It took 11 accidents involving the freshly launched 458 Italia with five of them being ruined by fire, and a whole lot of media attention from the internet, for Ferrari to finally investigate the issue and announce a total recall on their latest supercar.
Being that Ferrari considers itself as something out of this world that is not subject to the same unwritten rules as the rest of the automakers, the company did not publish a broadly available press release to inform the media, and consequently, the public, about a problematic product that puts at a fiery risk the lives of its clients. Instead, the Italian brand simply answered questions to individual media outlets such as CNN through its spokespersons.
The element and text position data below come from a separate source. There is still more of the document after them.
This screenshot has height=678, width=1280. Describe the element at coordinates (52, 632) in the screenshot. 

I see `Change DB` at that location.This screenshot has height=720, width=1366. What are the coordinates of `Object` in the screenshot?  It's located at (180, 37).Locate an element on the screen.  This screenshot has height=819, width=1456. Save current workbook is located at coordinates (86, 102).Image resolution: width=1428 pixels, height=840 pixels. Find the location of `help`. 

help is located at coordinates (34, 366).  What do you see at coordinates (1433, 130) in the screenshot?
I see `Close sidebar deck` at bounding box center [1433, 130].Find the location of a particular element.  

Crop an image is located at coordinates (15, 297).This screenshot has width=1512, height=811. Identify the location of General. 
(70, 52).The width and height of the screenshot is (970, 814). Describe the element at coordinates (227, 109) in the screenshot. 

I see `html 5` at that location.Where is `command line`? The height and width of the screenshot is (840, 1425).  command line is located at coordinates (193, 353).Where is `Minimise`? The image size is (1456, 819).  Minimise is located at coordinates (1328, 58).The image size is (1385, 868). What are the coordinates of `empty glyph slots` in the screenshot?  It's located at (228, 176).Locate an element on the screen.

According to CNN, Ferrari’s investigators discovered “defects in the bonding adhesive used to attach the heat-shield to the wheel arch in each of the five cars” that caught fire. Since the heat-shield is used to shelter the wheel arch housing from the exhaust pipe, if the glue dissolves, then the housing is exposed to extremely high temperatures and can catch on fire.
However, the Italian company claims that it takes a combination of extreme conditions to actually cause a fire.
“Heavy usage of the car, such as driving very fast down a twisty road or up a mountain, will increase the temperature inside the engine bay,” the Ferrari spokeswoman said. (And we all know that everyone buys a Ferrari to cruise at 50mph on the highway…)
“If that is combined with extremely high ambient temperatures, which has been the case throughout Europe especially this summer, then this will cause the defamation of the wheel arch, bringing it closer to the exhaust and causing the car to smoke or ignite.”
The company told the news site that it plans to recall and examine all 1,148 cars produced up to July 30 this year. The five fire-related incidents have occurred in the U.S., Britain, France, Switzerland and China.
“We’re contacting clients across the world to get them to bring their cars back to the dealers so we can check the wheel arch,” the spokesperson said. “If necessary we will replace the heat-shield with a new heat-shield that is riveted to the wheel arch rather than attached with the adhesive.”